===== Dados brutos

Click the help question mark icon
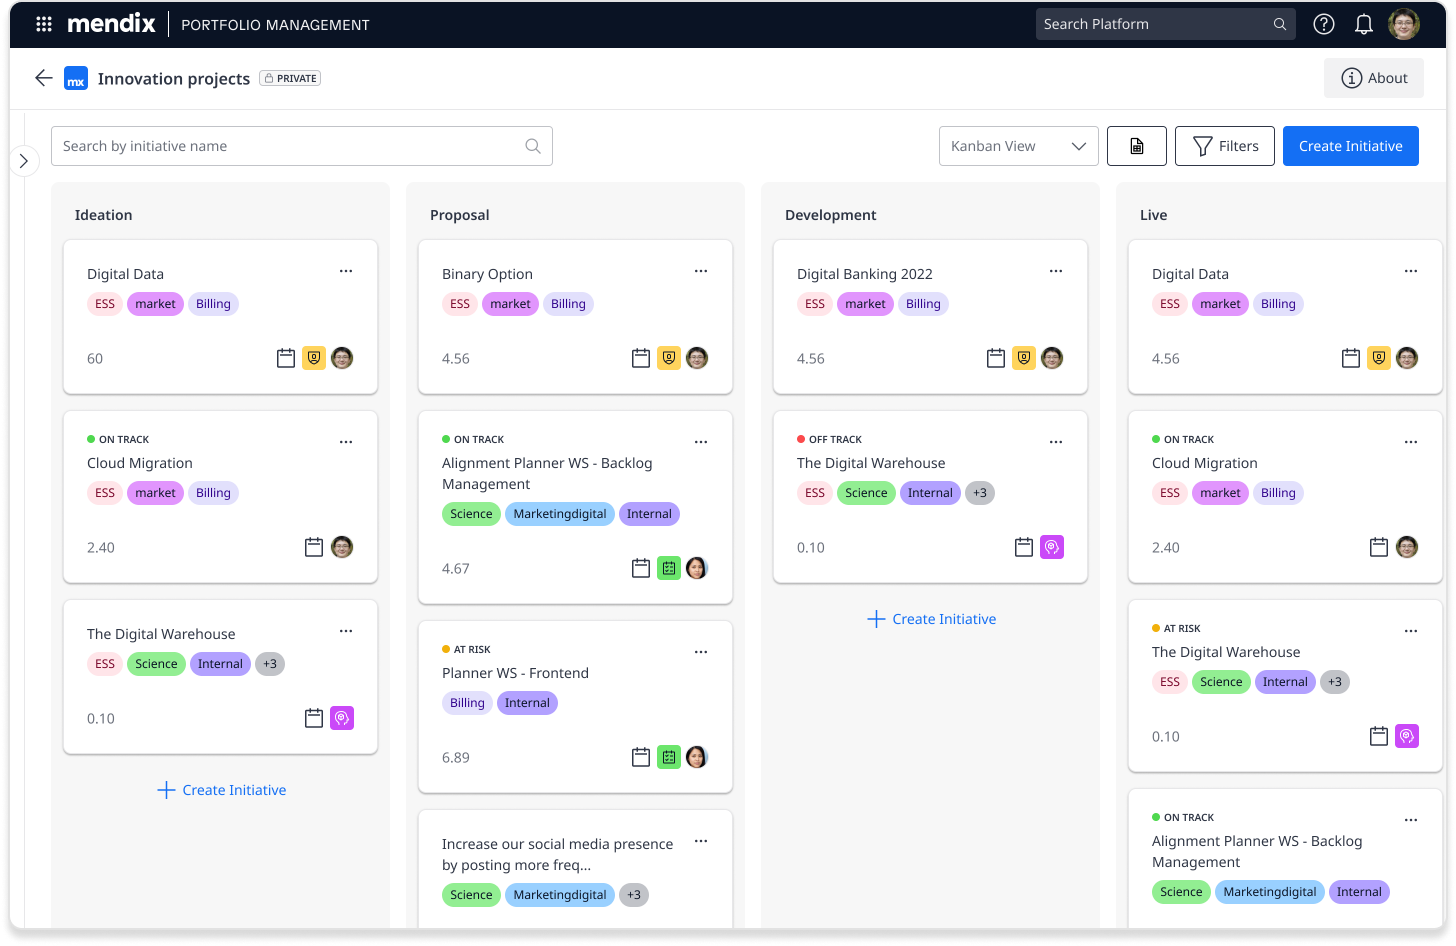This screenshot has width=1456, height=946. point(1323,24)
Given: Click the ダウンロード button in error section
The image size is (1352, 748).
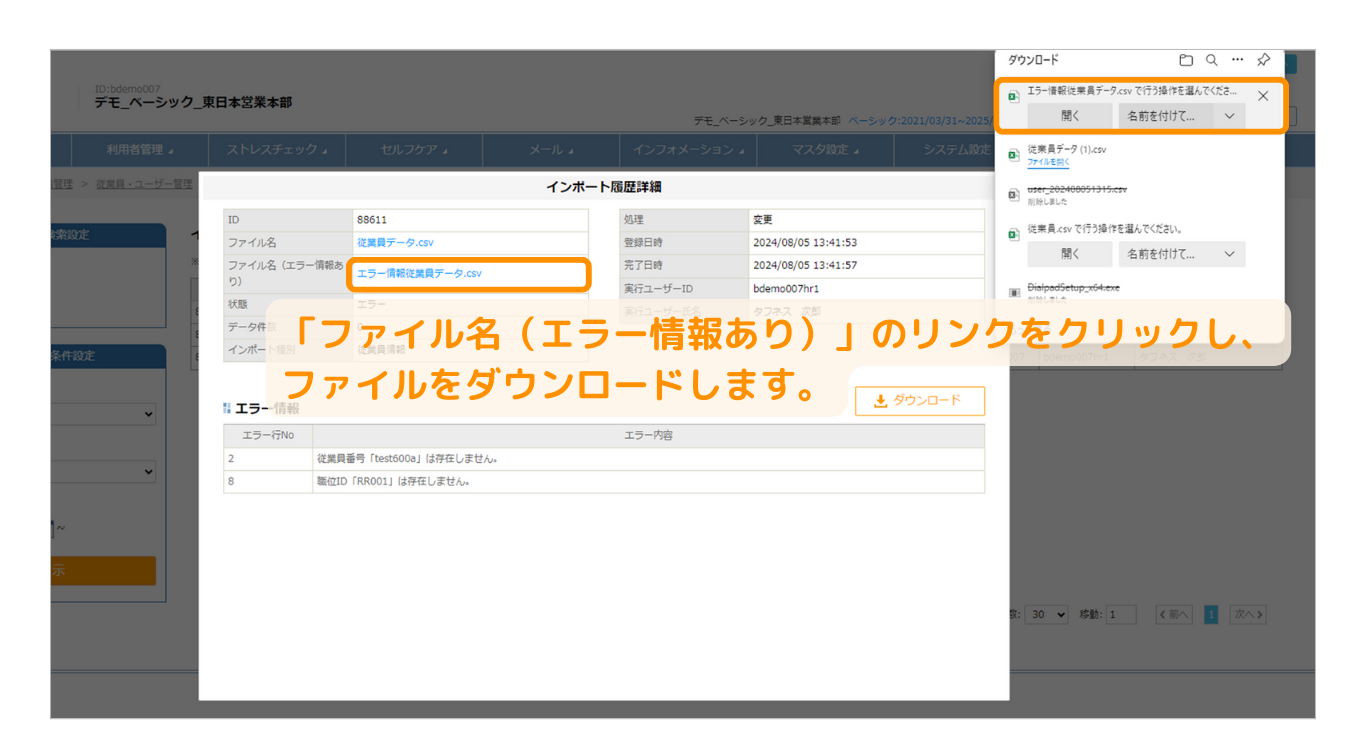Looking at the screenshot, I should (x=919, y=400).
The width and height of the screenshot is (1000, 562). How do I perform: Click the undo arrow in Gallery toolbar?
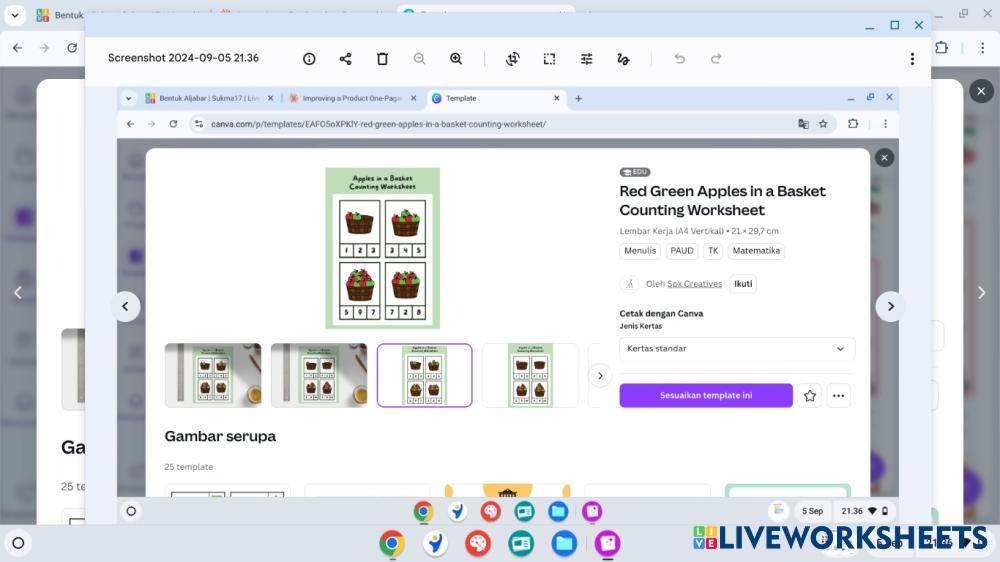(680, 59)
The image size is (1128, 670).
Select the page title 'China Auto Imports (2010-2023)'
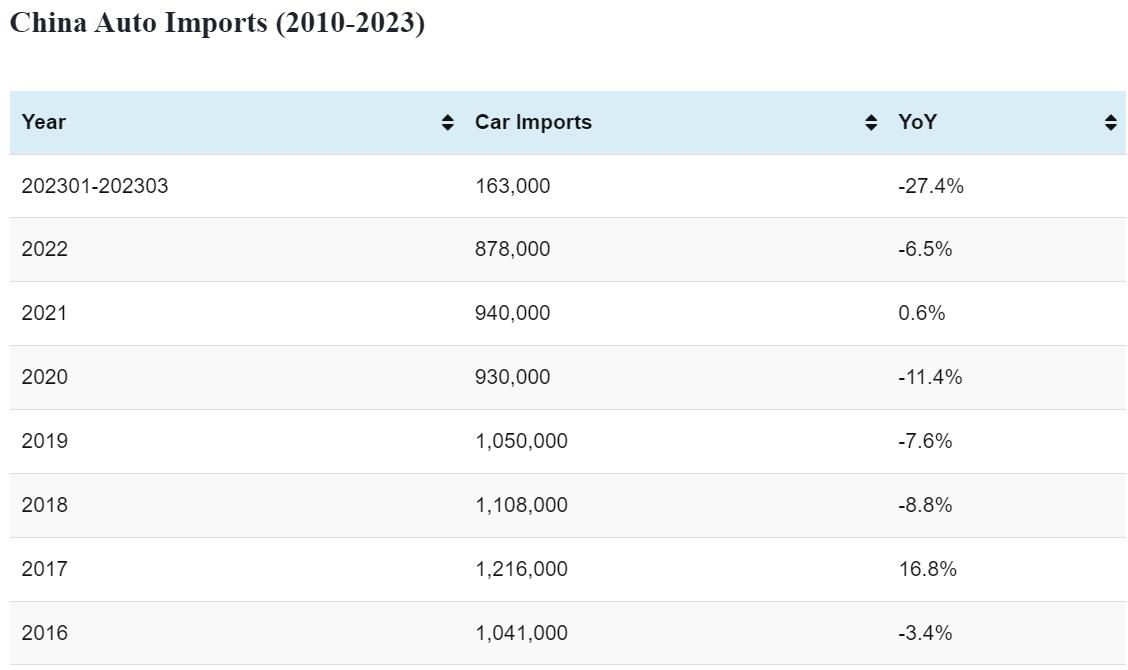point(217,23)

==========

Objetivo:
Reproduza sem alterações as linhas dos registros desde a que contém "The width and" até o fim dos registros. Deixe as imagens de fora.

Resultado:
The width and height of the screenshot is (1000, 562). How do I perform: Click the undo arrow in Gallery toolbar?
(680, 59)
The image size is (1128, 670).
Select the page title 'China Auto Imports (2010-2023)'
point(217,23)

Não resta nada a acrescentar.